Dataset content:

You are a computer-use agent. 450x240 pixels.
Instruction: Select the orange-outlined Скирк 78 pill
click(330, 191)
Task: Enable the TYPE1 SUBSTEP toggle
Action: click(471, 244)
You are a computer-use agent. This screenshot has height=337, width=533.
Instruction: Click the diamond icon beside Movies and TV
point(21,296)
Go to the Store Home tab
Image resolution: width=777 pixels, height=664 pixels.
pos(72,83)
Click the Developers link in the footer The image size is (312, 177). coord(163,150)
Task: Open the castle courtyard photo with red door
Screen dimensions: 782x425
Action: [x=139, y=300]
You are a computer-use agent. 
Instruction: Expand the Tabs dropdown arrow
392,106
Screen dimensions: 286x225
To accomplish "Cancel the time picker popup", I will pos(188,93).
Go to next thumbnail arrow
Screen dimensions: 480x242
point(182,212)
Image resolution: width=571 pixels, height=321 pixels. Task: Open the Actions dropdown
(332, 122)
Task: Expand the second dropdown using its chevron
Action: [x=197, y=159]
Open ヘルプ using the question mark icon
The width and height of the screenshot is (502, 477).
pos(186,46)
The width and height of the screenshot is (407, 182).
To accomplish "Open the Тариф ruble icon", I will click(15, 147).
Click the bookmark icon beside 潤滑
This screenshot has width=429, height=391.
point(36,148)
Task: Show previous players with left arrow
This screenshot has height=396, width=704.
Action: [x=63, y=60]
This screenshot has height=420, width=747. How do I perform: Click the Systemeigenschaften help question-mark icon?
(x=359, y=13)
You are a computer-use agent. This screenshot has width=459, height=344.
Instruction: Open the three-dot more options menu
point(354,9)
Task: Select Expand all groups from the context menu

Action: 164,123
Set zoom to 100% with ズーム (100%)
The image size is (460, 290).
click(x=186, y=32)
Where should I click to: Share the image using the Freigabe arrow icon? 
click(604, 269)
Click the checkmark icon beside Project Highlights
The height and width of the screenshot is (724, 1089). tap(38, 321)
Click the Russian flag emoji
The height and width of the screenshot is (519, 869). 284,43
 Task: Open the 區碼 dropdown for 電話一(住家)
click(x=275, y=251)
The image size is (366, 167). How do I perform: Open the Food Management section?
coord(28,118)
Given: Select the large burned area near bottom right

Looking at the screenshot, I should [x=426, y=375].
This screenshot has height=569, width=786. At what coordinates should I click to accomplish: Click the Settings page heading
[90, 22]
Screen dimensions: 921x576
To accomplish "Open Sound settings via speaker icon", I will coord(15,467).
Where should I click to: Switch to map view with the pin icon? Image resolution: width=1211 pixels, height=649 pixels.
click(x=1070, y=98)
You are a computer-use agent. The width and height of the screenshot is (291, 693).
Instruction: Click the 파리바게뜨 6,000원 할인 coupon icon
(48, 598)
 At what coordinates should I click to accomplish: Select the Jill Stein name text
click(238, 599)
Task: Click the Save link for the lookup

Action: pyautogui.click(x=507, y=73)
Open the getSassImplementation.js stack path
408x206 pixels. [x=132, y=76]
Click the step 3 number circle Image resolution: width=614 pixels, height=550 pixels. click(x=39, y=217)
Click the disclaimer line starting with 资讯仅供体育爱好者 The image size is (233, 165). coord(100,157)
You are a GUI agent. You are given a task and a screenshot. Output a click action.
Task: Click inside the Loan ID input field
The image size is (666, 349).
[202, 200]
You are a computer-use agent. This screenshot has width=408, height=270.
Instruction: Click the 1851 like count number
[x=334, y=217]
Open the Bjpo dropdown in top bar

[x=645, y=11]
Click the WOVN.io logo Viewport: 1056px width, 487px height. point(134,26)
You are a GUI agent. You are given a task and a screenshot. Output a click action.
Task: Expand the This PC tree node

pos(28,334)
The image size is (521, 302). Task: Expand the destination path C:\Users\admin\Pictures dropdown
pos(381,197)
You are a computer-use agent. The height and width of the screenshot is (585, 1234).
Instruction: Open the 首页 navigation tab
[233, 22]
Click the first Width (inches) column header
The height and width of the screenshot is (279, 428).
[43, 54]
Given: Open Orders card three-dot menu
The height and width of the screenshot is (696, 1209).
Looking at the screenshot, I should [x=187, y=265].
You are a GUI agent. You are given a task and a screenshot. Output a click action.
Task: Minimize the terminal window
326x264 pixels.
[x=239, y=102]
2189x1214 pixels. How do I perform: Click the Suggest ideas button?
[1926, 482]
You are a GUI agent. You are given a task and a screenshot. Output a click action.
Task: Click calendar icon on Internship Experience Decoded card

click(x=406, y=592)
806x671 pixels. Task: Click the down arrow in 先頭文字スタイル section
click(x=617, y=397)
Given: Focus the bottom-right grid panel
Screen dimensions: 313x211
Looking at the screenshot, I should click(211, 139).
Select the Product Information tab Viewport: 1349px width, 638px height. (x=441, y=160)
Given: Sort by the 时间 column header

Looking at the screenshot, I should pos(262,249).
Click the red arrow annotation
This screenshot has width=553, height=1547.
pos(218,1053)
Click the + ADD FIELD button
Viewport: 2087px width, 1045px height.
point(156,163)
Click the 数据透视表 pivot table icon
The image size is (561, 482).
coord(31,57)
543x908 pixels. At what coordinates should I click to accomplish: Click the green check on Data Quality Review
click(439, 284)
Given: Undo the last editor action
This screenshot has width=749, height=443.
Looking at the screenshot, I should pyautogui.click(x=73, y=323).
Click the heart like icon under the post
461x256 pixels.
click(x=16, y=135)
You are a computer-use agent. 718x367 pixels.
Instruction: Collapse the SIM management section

Task: The listing above is to be copied exactly, in full.

Written solution:
You are a computer-use agent. 450x240 pixels.
Instruction: Select the orange-outlined Скирк 78 pill
click(330, 191)
Task: Enable the TYPE1 SUBSTEP toggle
Action: click(471, 244)
You are a computer-use agent. This screenshot has height=337, width=533.
Instruction: Click the diamond icon beside Movies and TV
point(21,296)
Go to the Store Home tab
Image resolution: width=777 pixels, height=664 pixels.
pos(72,83)
Click the Developers link in the footer The image size is (312, 177). coord(163,150)
Task: Open the castle courtyard photo with red door
Screen dimensions: 782x425
Action: [x=139, y=300]
You are a computer-use agent. 
Instruction: Expand the Tabs dropdown arrow
392,106
Screen dimensions: 286x225
To accomplish "Cancel the time picker popup", I will pos(188,93).
Go to next thumbnail arrow
Screen dimensions: 480x242
point(182,212)
Image resolution: width=571 pixels, height=321 pixels. Task: Open the Actions dropdown
(332, 122)
Task: Expand the second dropdown using its chevron
Action: [x=197, y=159]
Open ヘルプ using the question mark icon
The width and height of the screenshot is (502, 477).
pos(186,46)
The width and height of the screenshot is (407, 182).
To accomplish "Open the Тариф ruble icon", I will click(15, 147).
Click the bookmark icon beside 潤滑
This screenshot has width=429, height=391.
point(36,148)
Task: Show previous players with left arrow
This screenshot has height=396, width=704.
Action: [x=63, y=60]
This screenshot has height=420, width=747. How do I perform: Click the Systemeigenschaften help question-mark icon?
(x=359, y=13)
You are a computer-use agent. This screenshot has width=459, height=344.
Instruction: Open the three-dot more options menu
point(354,9)
Task: Select Expand all groups from the context menu

Action: 164,123
Set zoom to 100% with ズーム (100%)
The image size is (460, 290).
click(x=186, y=32)
Where should I click to: Share the image using the Freigabe arrow icon? 
click(604, 269)
Click the checkmark icon beside Project Highlights
The height and width of the screenshot is (724, 1089). tap(38, 321)
Click the Russian flag emoji
The height and width of the screenshot is (519, 869). 284,43
 Task: Open the 區碼 dropdown for 電話一(住家)
click(x=275, y=251)
The image size is (366, 167). How do I perform: Open the Food Management section?
coord(28,118)
Given: Select the large burned area near bottom right

Looking at the screenshot, I should [x=426, y=375].
This screenshot has height=569, width=786. At what coordinates should I click to accomplish: Click the Settings page heading
[90, 22]
Screen dimensions: 921x576
To accomplish "Open Sound settings via speaker icon", I will coord(15,467).
Where should I click to: Switch to map view with the pin icon? Image resolution: width=1211 pixels, height=649 pixels.
click(x=1070, y=98)
You are a computer-use agent. The width and height of the screenshot is (291, 693).
Instruction: Click the 파리바게뜨 6,000원 할인 coupon icon
(48, 598)
 At what coordinates should I click to accomplish: Select the Jill Stein name text
click(238, 599)
Task: Click the Save link for the lookup

Action: pyautogui.click(x=507, y=73)
Open the getSassImplementation.js stack path
408x206 pixels. [x=132, y=76]
Click the step 3 number circle Image resolution: width=614 pixels, height=550 pixels. click(x=39, y=217)
Click the disclaimer line starting with 资讯仅供体育爱好者 The image size is (233, 165). coord(100,157)
You are a GUI agent. You are given a task and a screenshot. Output a click action.
Task: Click inside the Loan ID input field
The image size is (666, 349).
[202, 200]
You are a computer-use agent. This screenshot has width=408, height=270.
Instruction: Click the 1851 like count number
[x=334, y=217]
Open the Bjpo dropdown in top bar

[x=645, y=11]
Click the WOVN.io logo Viewport: 1056px width, 487px height. point(134,26)
You are a GUI agent. You are given a task and a screenshot. Output a click action.
Task: Expand the This PC tree node

pos(28,334)
The image size is (521, 302). Task: Expand the destination path C:\Users\admin\Pictures dropdown
pos(381,197)
You are a computer-use agent. The height and width of the screenshot is (585, 1234).
Instruction: Open the 首页 navigation tab
[233, 22]
Click the first Width (inches) column header
The height and width of the screenshot is (279, 428).
[43, 54]
Given: Open Orders card three-dot menu
The height and width of the screenshot is (696, 1209).
Looking at the screenshot, I should [x=187, y=265].
You are a GUI agent. You are given a task and a screenshot. Output a click action.
Task: Minimize the terminal window
326x264 pixels.
[x=239, y=102]
2189x1214 pixels. How do I perform: Click the Suggest ideas button?
[1926, 482]
You are a GUI agent. You are given a task and a screenshot. Output a click action.
Task: Click calendar icon on Internship Experience Decoded card

click(x=406, y=592)
806x671 pixels. Task: Click the down arrow in 先頭文字スタイル section
click(x=617, y=397)
Given: Focus the bottom-right grid panel
Screen dimensions: 313x211
Looking at the screenshot, I should click(211, 139).
Select the Product Information tab Viewport: 1349px width, 638px height. (x=441, y=160)
Given: Sort by the 时间 column header

Looking at the screenshot, I should pos(262,249).
Click the red arrow annotation
This screenshot has width=553, height=1547.
pos(218,1053)
Click the + ADD FIELD button
Viewport: 2087px width, 1045px height.
point(156,163)
Click the 数据透视表 pivot table icon
The image size is (561, 482).
coord(31,57)
543x908 pixels. At what coordinates should I click to accomplish: Click the green check on Data Quality Review
click(439, 284)
Given: Undo the last editor action
This screenshot has width=749, height=443.
Looking at the screenshot, I should pyautogui.click(x=73, y=323).
Click the heart like icon under the post
461x256 pixels.
click(x=16, y=135)
You are a computer-use agent. 718x367 pixels.
Instruction: Collapse the SIM management section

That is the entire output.